Problem requirements: Print exactly the lines below between the line holding "Task: Select the top-left cat sprite frame" and the line holding "Task: Delete the", inclusive, and nothing more.

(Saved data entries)

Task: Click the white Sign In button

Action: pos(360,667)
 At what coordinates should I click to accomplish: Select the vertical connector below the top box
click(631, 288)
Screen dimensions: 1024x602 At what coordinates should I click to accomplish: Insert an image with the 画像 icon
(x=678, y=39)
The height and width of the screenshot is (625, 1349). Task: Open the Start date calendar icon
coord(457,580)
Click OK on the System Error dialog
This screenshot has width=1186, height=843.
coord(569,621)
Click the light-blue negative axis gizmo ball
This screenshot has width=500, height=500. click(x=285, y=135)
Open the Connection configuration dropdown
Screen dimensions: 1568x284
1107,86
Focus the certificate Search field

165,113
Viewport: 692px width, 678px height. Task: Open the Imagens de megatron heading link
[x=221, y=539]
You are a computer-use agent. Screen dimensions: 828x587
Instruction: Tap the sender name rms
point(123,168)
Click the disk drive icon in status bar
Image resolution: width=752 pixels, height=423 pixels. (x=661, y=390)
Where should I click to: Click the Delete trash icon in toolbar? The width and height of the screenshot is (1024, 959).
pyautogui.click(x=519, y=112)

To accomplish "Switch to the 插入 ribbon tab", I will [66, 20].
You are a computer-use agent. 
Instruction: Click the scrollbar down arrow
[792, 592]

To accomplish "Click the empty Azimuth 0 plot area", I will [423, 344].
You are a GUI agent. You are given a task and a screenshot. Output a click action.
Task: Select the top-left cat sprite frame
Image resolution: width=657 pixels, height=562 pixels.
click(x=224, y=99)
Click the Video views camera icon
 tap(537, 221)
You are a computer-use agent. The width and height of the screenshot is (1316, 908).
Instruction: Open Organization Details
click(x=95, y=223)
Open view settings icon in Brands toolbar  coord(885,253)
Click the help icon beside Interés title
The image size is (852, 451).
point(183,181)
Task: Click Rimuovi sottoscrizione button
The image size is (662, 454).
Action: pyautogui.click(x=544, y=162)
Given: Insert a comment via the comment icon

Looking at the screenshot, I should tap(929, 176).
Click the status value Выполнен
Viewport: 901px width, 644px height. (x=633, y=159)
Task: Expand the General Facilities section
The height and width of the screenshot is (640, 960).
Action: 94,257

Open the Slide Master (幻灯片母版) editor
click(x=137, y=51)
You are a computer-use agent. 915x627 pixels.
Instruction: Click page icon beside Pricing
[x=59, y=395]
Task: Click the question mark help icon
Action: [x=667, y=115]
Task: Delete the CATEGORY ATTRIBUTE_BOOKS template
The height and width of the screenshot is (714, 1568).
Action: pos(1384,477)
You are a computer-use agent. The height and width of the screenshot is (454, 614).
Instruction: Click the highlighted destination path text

Task output:
Task: Select the top-left cat sprite frame
Image resolution: width=657 pixels, height=562 pixels.
click(x=224, y=99)
Click the Video views camera icon
 tap(537, 221)
You are a computer-use agent. The width and height of the screenshot is (1316, 908).
Instruction: Open Organization Details
click(x=95, y=223)
Open view settings icon in Brands toolbar  coord(885,253)
Click the help icon beside Interés title
The image size is (852, 451).
point(183,181)
Task: Click Rimuovi sottoscrizione button
The image size is (662, 454).
Action: pyautogui.click(x=544, y=162)
Given: Insert a comment via the comment icon

Looking at the screenshot, I should tap(929, 176).
Click the status value Выполнен
Viewport: 901px width, 644px height. (x=633, y=159)
Task: Expand the General Facilities section
The height and width of the screenshot is (640, 960).
Action: 94,257

Open the Slide Master (幻灯片母版) editor
click(x=137, y=51)
You are a computer-use agent. 915x627 pixels.
Instruction: Click page icon beside Pricing
[x=59, y=395]
Task: Click the question mark help icon
Action: [x=667, y=115]
Task: Delete the CATEGORY ATTRIBUTE_BOOKS template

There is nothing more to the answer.